(SOURCE MATERIAL Opens)

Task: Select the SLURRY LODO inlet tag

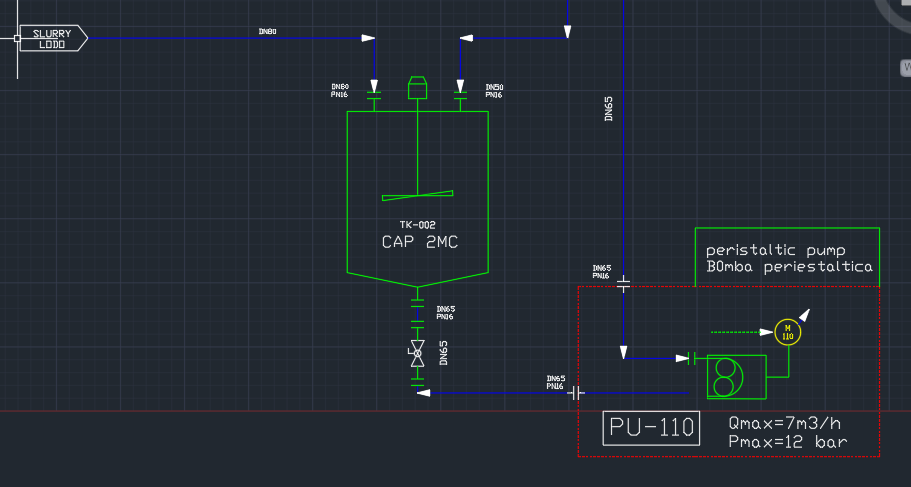Action: pos(53,38)
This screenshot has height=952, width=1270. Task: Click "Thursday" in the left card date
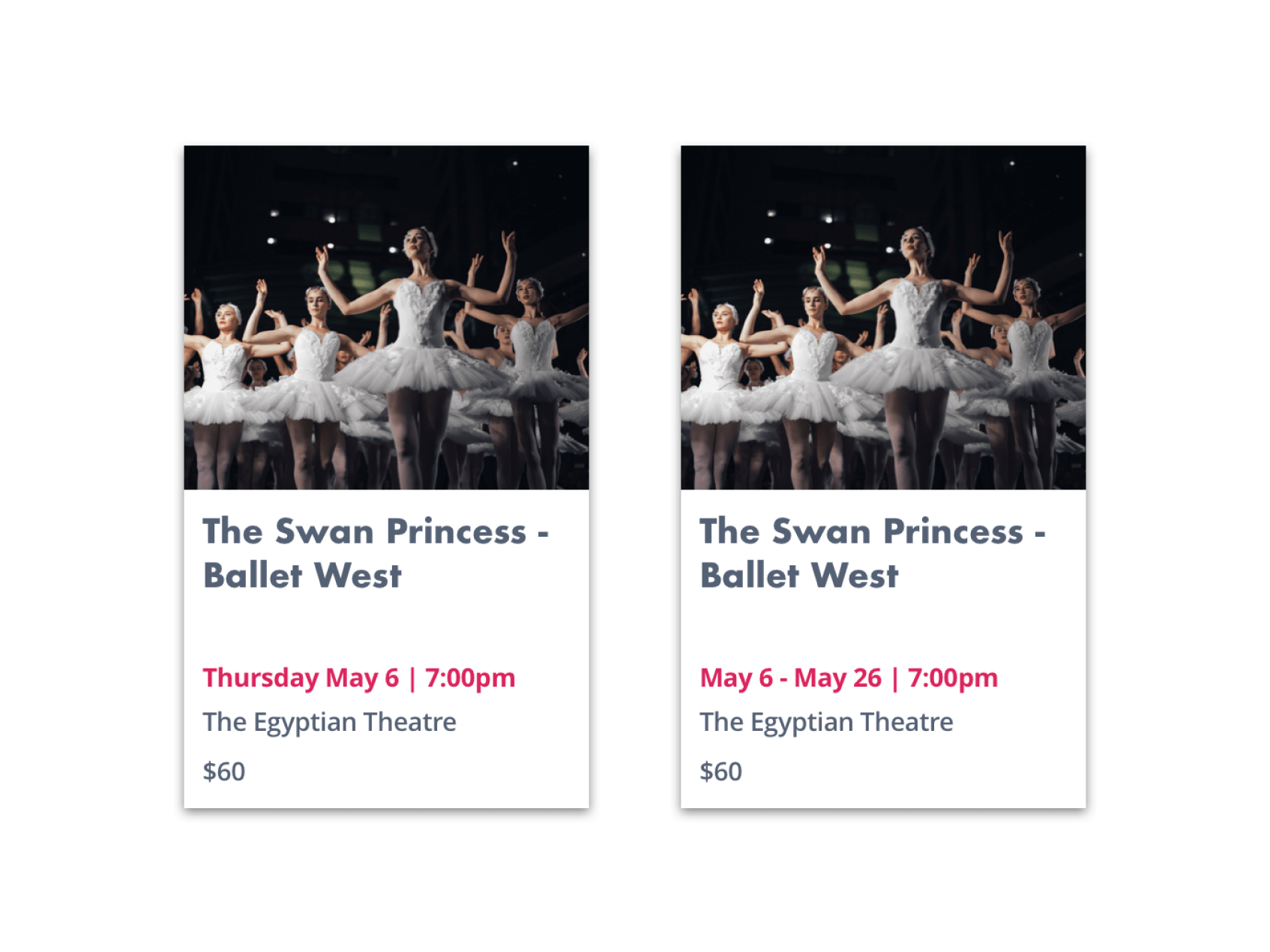point(261,678)
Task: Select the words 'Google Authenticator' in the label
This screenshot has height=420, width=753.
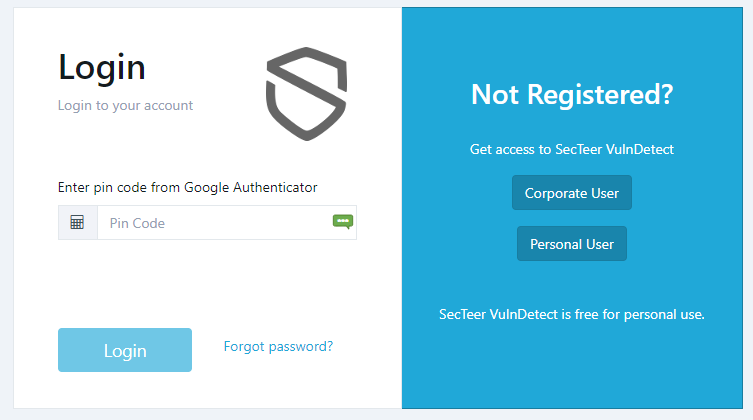Action: click(x=251, y=187)
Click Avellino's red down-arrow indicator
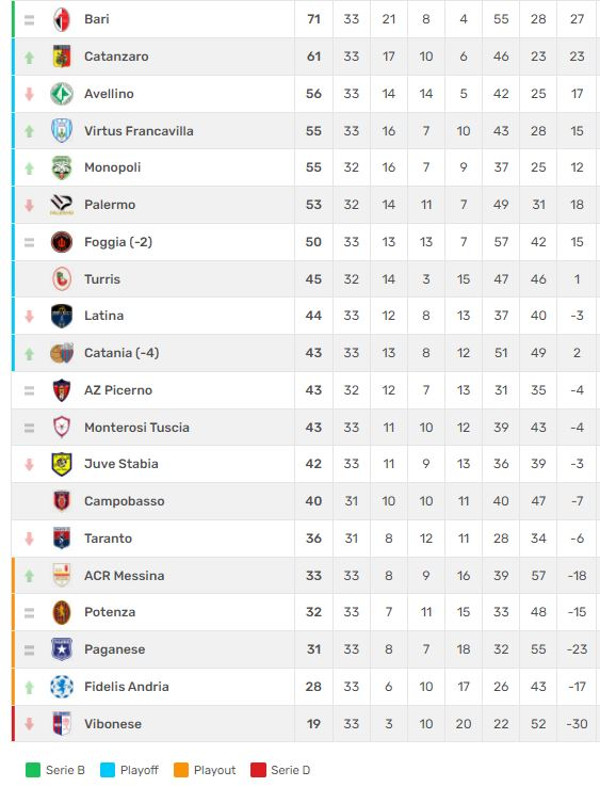Screen dimensions: 600x787 (29, 94)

(SOURCE MATERIAL Closes)

PROBLEM TO SOLVE - Everything in the entries must come back exactly, except the pictures.

PROBLEM SOLUTION -
Task: Select the SLURRY LODO inlet tag

Action: pos(53,38)
This screenshot has height=952, width=1270. Task: Click "Thursday" in the left card date
point(261,678)
Task: Select the words 'Google Authenticator' in the label
This screenshot has height=420, width=753.
Action: click(x=251, y=187)
Click Avellino's red down-arrow indicator
Screen dimensions: 600x787 (29, 94)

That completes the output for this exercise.